0

I have a large file consisting of bytes which are coded in code page 852. I need to read the bytes and export them to strings to put in Objects, and then serialize those objects to XML.

The mapping function for reading the bytes is:

private string Mapper(int start, int length)
{
   byte[] result = new byte[length];
   Array.Copy(baseFile, localOffset + start, result, 0, length);

   return Encoding.ASCII.GetString(result, 0, length); 
}

Where the local offset is just the position in the database. After that I use the Mapper function to fill in the string fields of my object instance, and then I just serialize it. Here's the method for that:

 private string XMLify(Object node)
    {

        XmlSerializerNamespaces ns = new XmlSerializerNamespaces();
        ns.Add("", "");

        var stringWriter = new StringWriter();
        var serializer = new XmlSerializer(node.GetType());

        serializer.Serialize(stringWriter, node, ns);
        String s = stringWriter.ToString();
        return s.Substring(s.IndexOf(Environment.NewLine) + 1);

    }

However, when I serialize the object instance. the XML contains strings such as "& # x 0 ;" (spaces added only to display it properly) among others.
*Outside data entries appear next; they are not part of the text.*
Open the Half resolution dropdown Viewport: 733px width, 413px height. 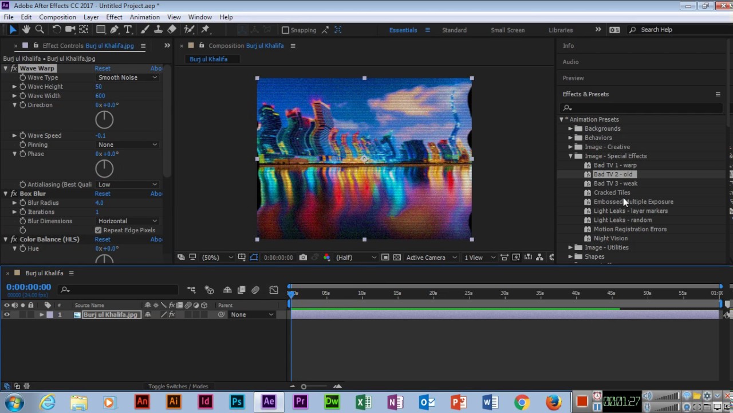[355, 258]
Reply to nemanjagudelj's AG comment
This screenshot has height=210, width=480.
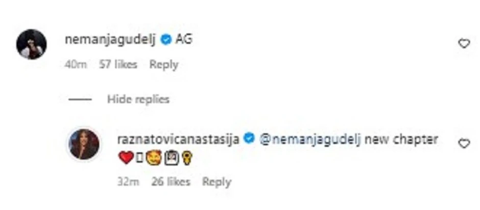tap(163, 65)
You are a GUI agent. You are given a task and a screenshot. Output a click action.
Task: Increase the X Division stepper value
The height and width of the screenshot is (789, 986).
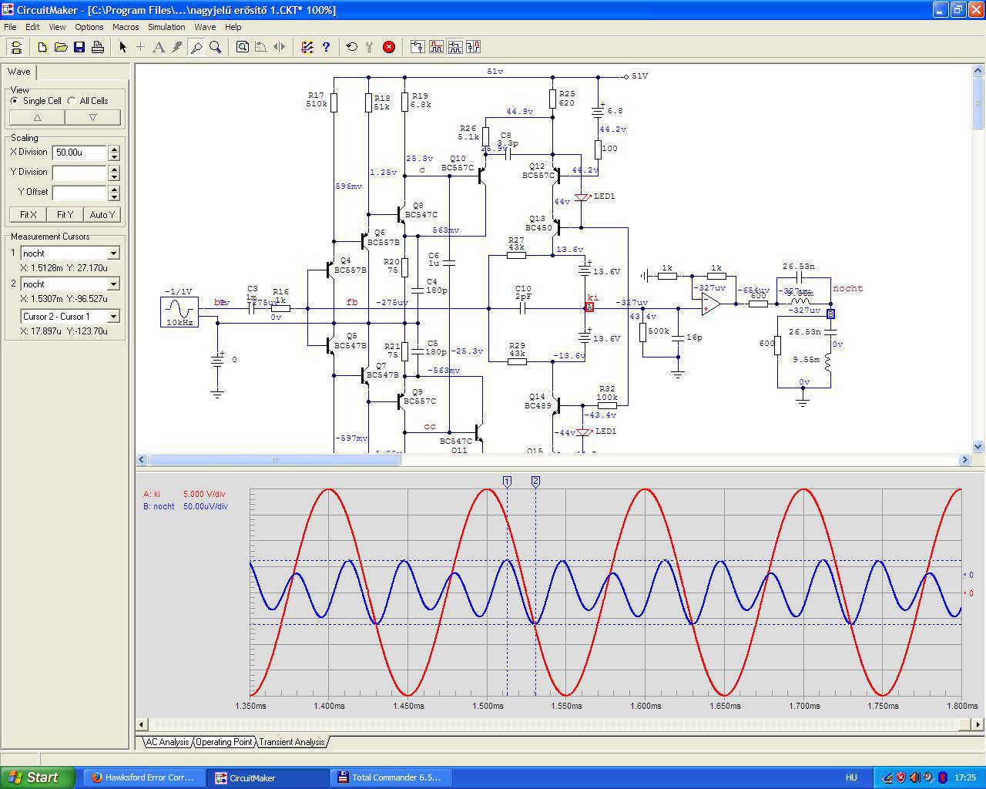coord(114,149)
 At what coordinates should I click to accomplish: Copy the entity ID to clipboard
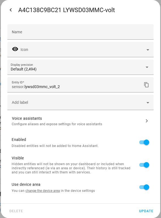pyautogui.click(x=146, y=85)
That specific one was blank when viewing the database in a hex editor, and was mapped as many times as there are blank spaces.
I know the source file is in code page 852, how do I convert it to 1250 to export as XML?

2 Answers 2

1

Don't use ASCII encoding to parse the data, use the encoding of the actual code page:

Encoding encoding = Encoding.GetEncoding(852);
return encoding.GetString(result, 0, length); 

UPDATE:

For this issue it is important to understand what an encoding actually does: With the encoding you control the transition between string and binary data. Byte arrays and strings are on either end of the transition. So, once you actually have a byte array or a string, an encoding is not necessary. Binary data is already encoded and the string is always Unicode.

Your XMLify method returns a string (using a string writer), so Encoding is not an issue here. Unless somewhere downstream you have another conversion to a byte array, your problem is not Encoding.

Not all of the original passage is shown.